Patrick O’Flynn Patrick O’Flynn

Never forget the politicians who pushed gender politics

Yvette Cooper (Photo by Ian Forsyth/Getty Images)

The great trans hoax is coming to an end. The idea of thousands of people being ‘trapped’ in the wrong body is an interpretation of gender dysphoria that is increasingly being seen as damaging nonsense. The invasive treatment regimes, particularly for teenagers, carried out by the NHS, are unravelling too. And so is the claim that women don’t need protected spaces, separate from biological males. Giving campaign groups such as Mermaids and Stonewall influence in setting public policy in this area is looking more and more like the terrible mistake that many of us have long argued it was.

It isn’t only Johnson seeking to carry out a rapid repositioning on this stuff in the wake of the damning Cass review

Here is the rub: the facts always pointed quite straightforwardly to gender fluidity ideology being a load of old rubbish, to use the fitting technical term. There is a famous clip of the Labour peer and former test tube baby pioneer Dr Robert Winston setting out the basic science on an episode of BBC Question Time in 2021. ‘I will say this categorically, you cannot change your sex. Your sex is actually there in every cell of your body,’ he declared. A few months earlier, the then Paymaster General Penny Mordaunt had laid out a radically different official government policy in the House of Commons: ‘Trans men are men and trans women are women,’ she told nodding MPs.

The prime minister at the time was Boris Johnson. He was content for the vast resources of the British state to be deployed in the service of Ms Mordaunt’s ridiculous statement, with the implementation of preferred pronouns and severe penalties for ‘misgendering’ unleashed across the public realm. 

Yet now Johnson is pronouncing himself a fan of JK Rowling, the queen of the gender critical feminists, who he praised as a ‘modern saint’ who ‘says what 95 per cent of the public secretly think’. Perhaps it is just me, but wouldn’t you have thought that a man who was the prime minister and who apparently always understood the trans contagion to be damaging nonsense might have spoken up and done something about it while holding the levers of power? Instead, Johnson went to a Stonewall fringe at the Tory conference to support his beloved other half Carrie as she praised him for leading a government that had pledged to ban conversion therapy.
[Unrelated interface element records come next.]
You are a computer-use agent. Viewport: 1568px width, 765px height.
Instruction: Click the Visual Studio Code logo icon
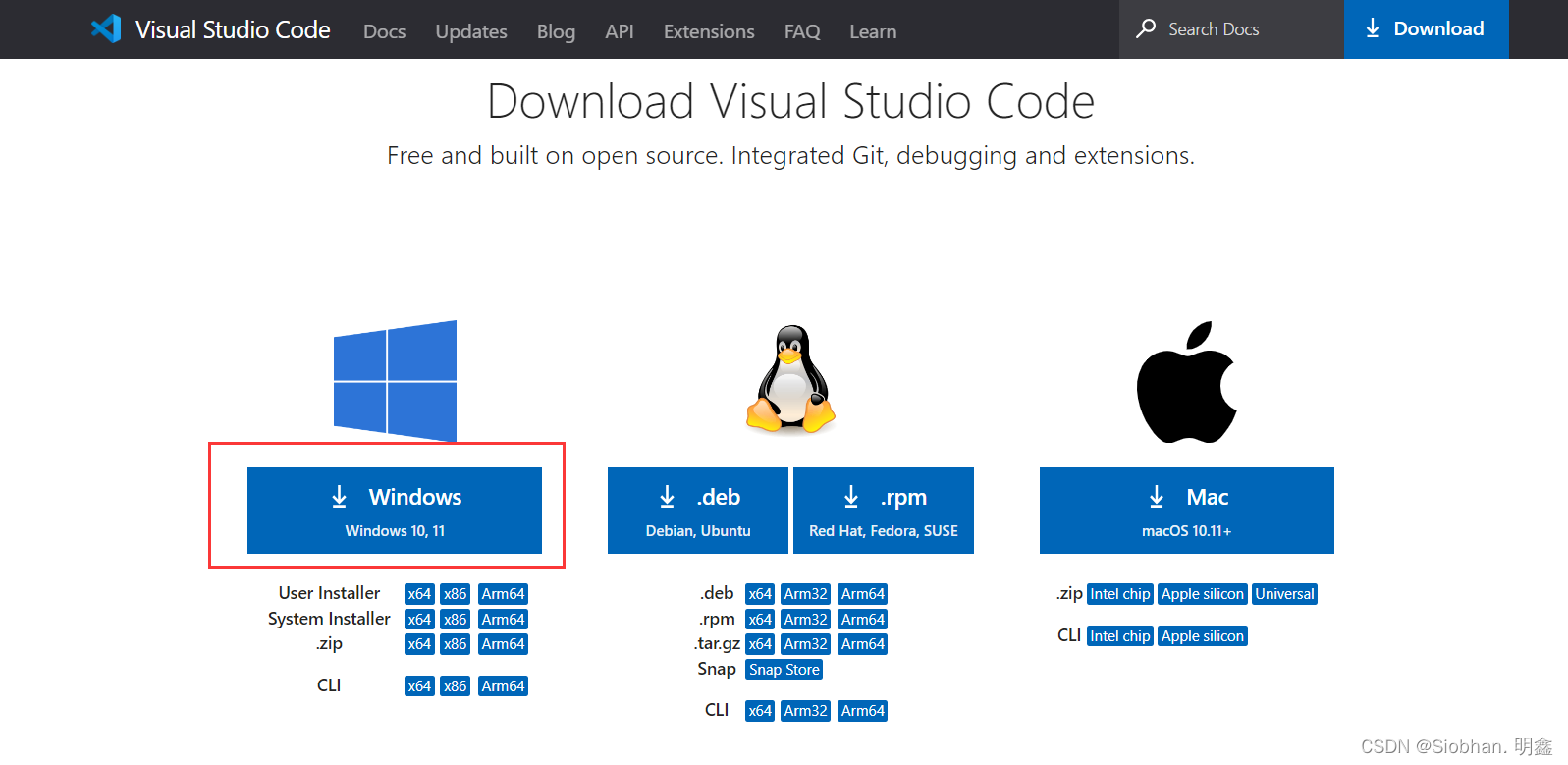point(106,28)
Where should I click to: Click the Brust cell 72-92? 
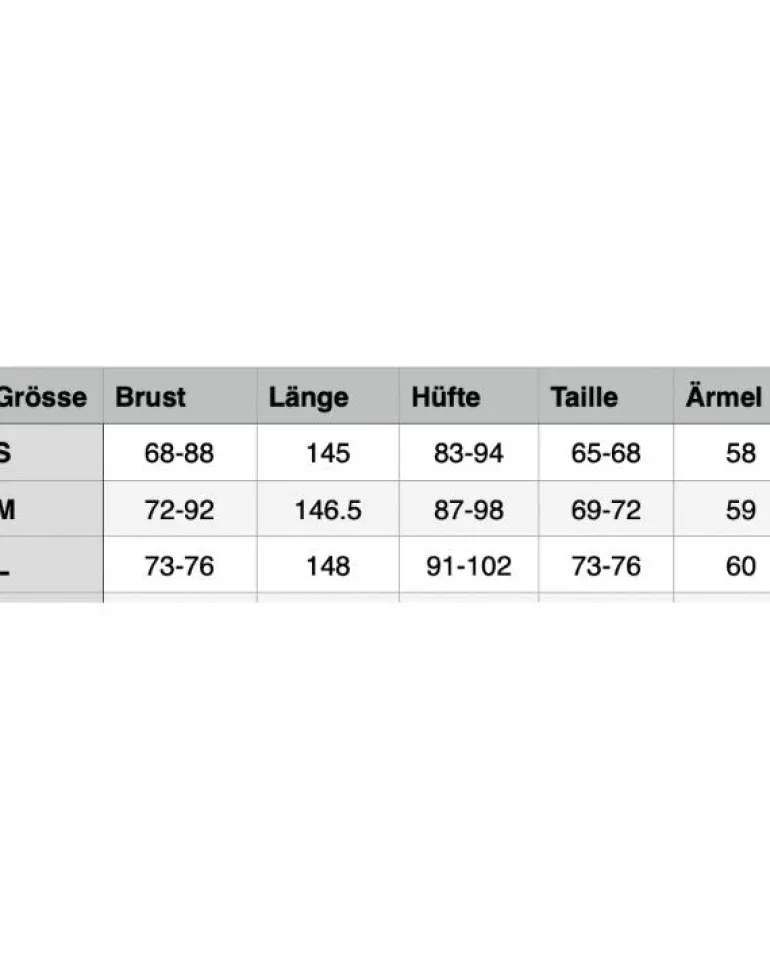(179, 510)
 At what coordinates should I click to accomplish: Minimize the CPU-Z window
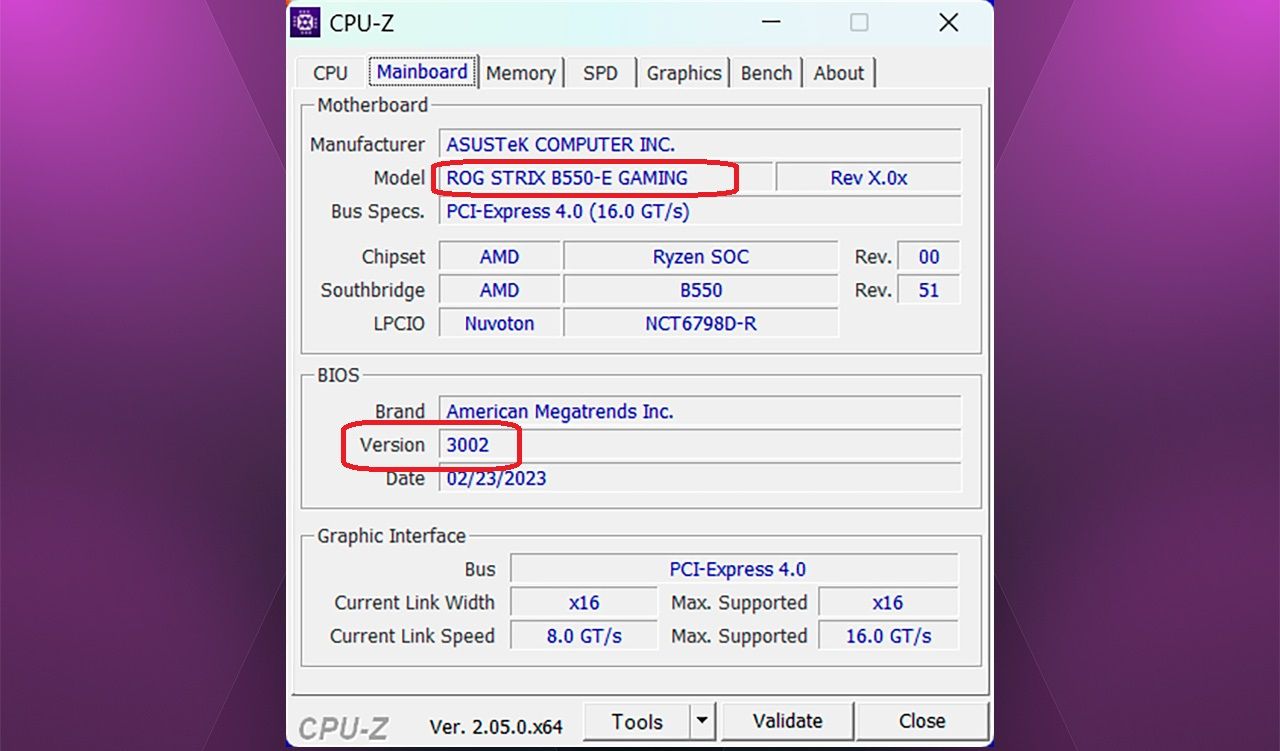771,23
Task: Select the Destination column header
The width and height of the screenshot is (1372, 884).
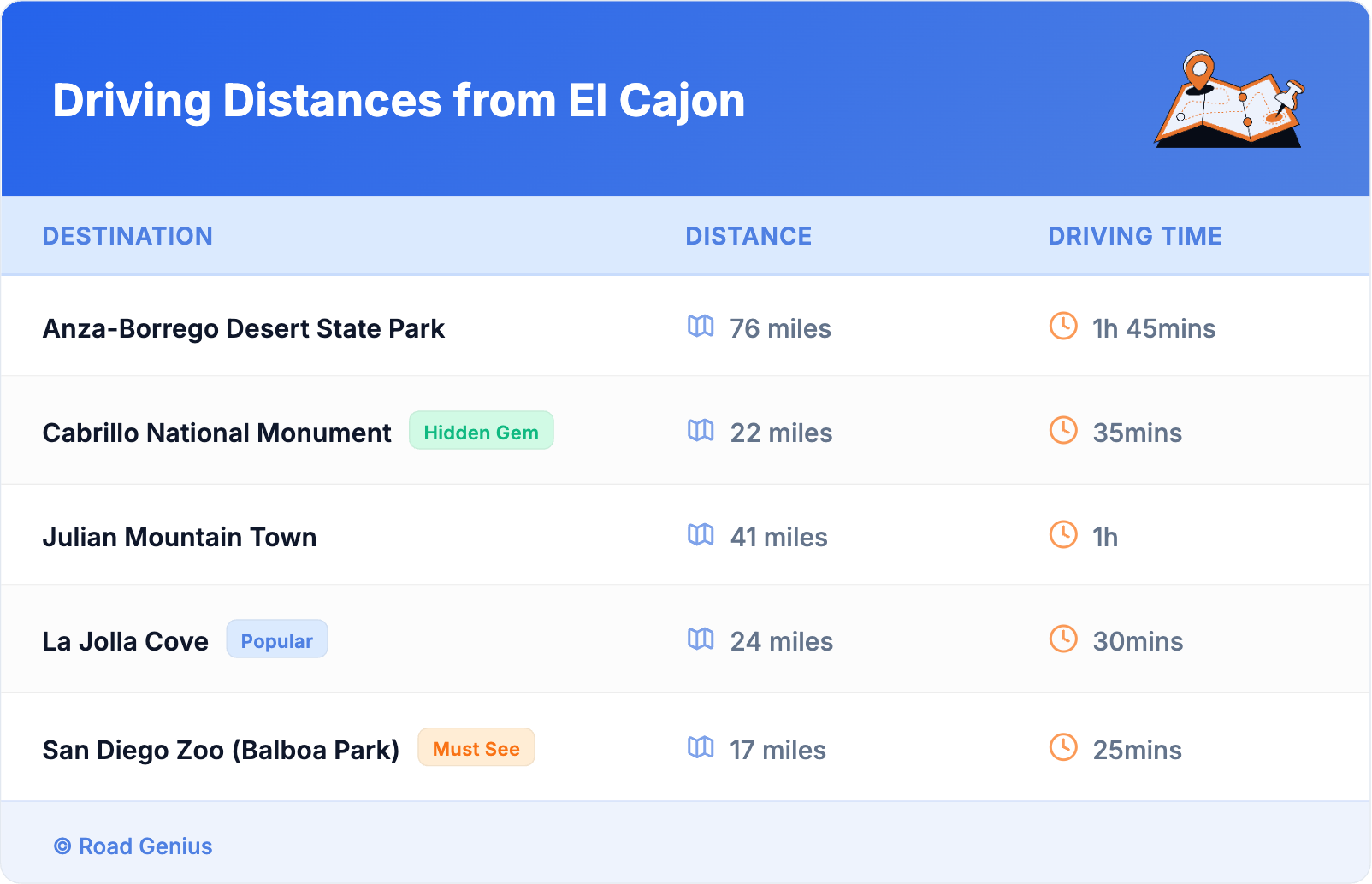Action: tap(127, 236)
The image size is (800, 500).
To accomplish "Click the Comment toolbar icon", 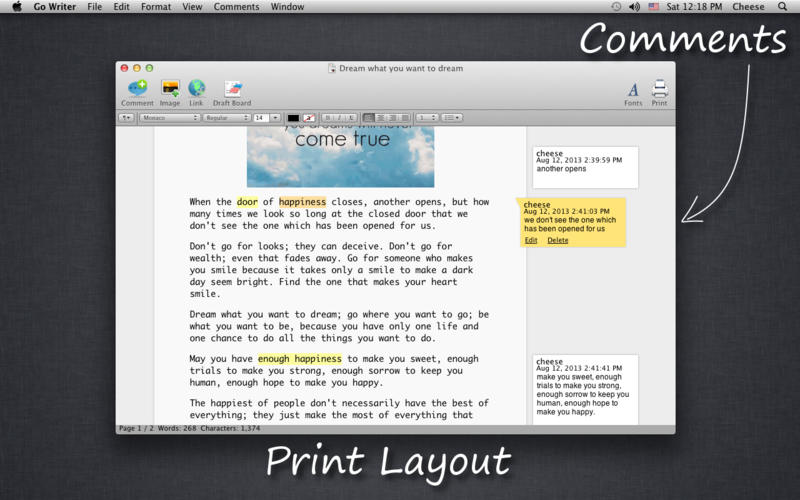I will tap(137, 90).
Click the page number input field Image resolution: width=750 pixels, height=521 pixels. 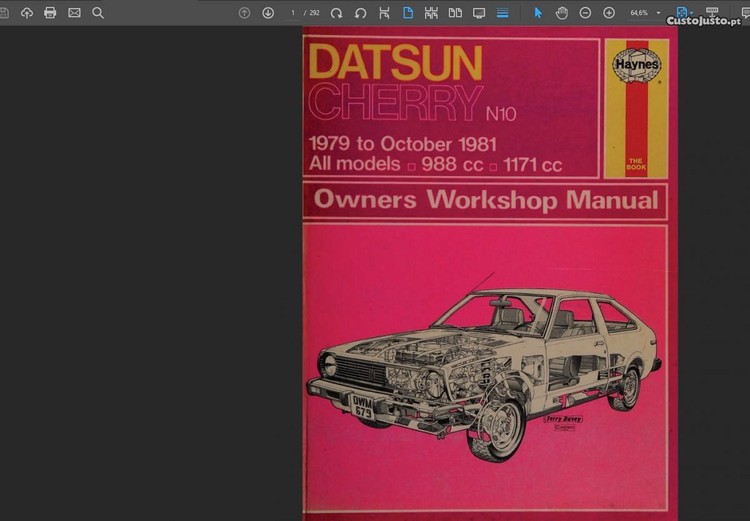[293, 13]
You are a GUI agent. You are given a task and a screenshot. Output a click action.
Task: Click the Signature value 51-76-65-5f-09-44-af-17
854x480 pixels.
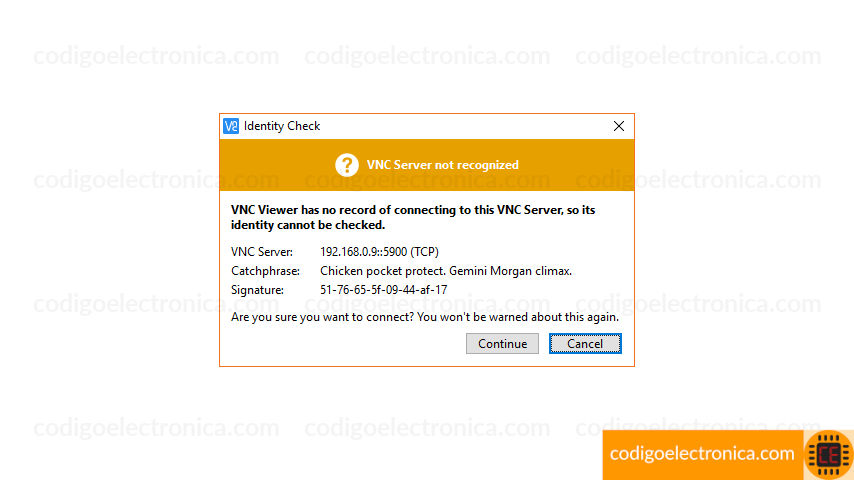point(383,290)
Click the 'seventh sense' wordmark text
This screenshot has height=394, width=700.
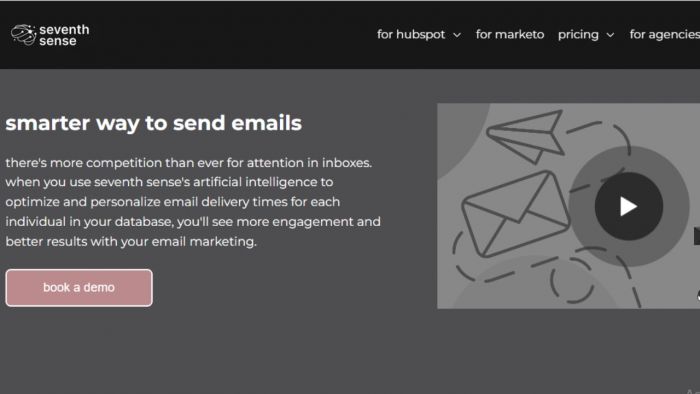pyautogui.click(x=64, y=35)
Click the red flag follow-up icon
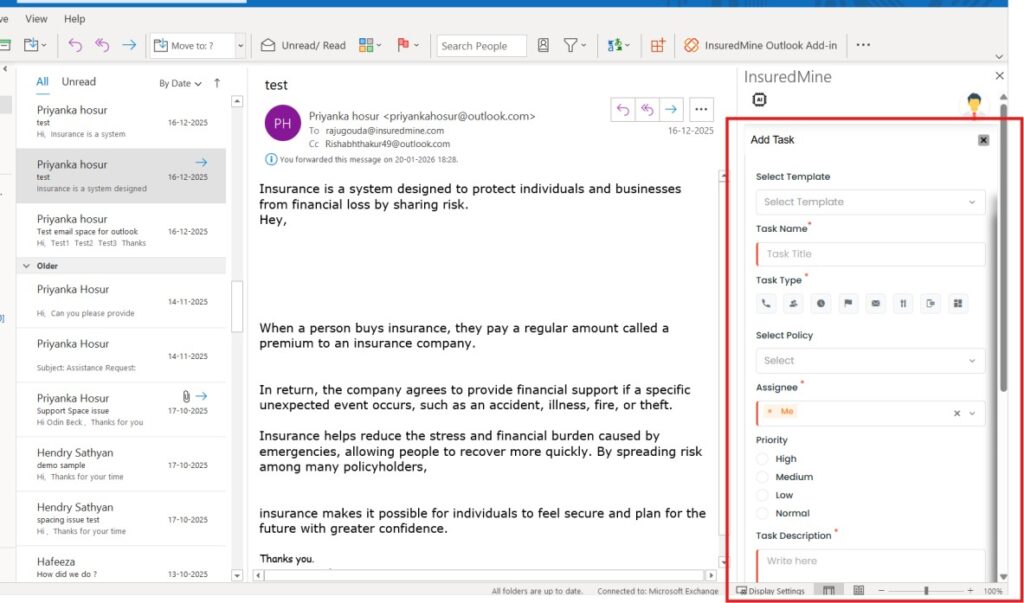Screen dimensions: 1024x603 pyautogui.click(x=404, y=45)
It isn’t only Johnson seeking to carry out a rapid repositioning on this stuff in the wake of the damning Cass review. So are scores of MPs who at best kept schtum and at worst joined in when the trans witch-hunters were persecuting Rowling and flinging accusations of ‘transphobia’ at anyone who objected to male transsexuals being invited into women’s sport and spaces. Shadow home secretary Yvette Cooper is another of those rapidly shifting her position, now saying she welcomes the Cass review and thinks children were ‘badly let down’ by being encouraged down a clinical pathway. A couple of years back she was dodging basic questions as to what a woman was, saying: ‘I’m avoiding going down this rabbit hole.’

While Cooper was busy playing dodgeball, her colleague Rosie Duffield was being turned into a pariah on the Labour benches over her implacable opposition to women’s spaces being opened up to biological males. At one point Duffield was moved to complain: ‘Neither the Labour party or either the former or current leader or the whips’ office have done anything to offer me any support.’

In one disgraceful incident, the left-wing Labour MP Lloyd Russell-Moyle unleashed a furious rant against the Tory Miriam Cates over a speech in which she questioned proposed Scottish gender legislation. At one point he even physically moved to a bench on the Tory side of the Commons, in an apparent bid to intimidate her. In that same debate Duffield was shouted down by MPs on her own side, including the former cabinet minister Ben Bradshaw. 

It hasn’t only been Labour MPs seeking to enforce the uniform acceptance of radical trans ideology. The last few years have, for example, seen a series of clashes between the nominally Conservative Caroline Nokes who chairs the Women and Equalities select committee and the Equalities Minister Kemi Badenoch. Thank goodness for Badenoch’s unflinching defence of biology and resistance to the demands of the various trans lobby groups and their parliamentary helpers.

As Mordaunt prepares her next Tory leadership campaign and Keir Starmer, who declared that it ‘shouldn’t be said’ that only a woman can have a cervix, gets ready for Downing Street, we are entitled to view their suitability for leadership roles with great scepticism. No professional politician who went along with the anti-scientific gender woo-woo is worthy of a leading place in public life. For they must be beset either by stupidity, cowardice or a combination of the two. The best response to anyone who told us that a man was a woman is to never trust anything they say again.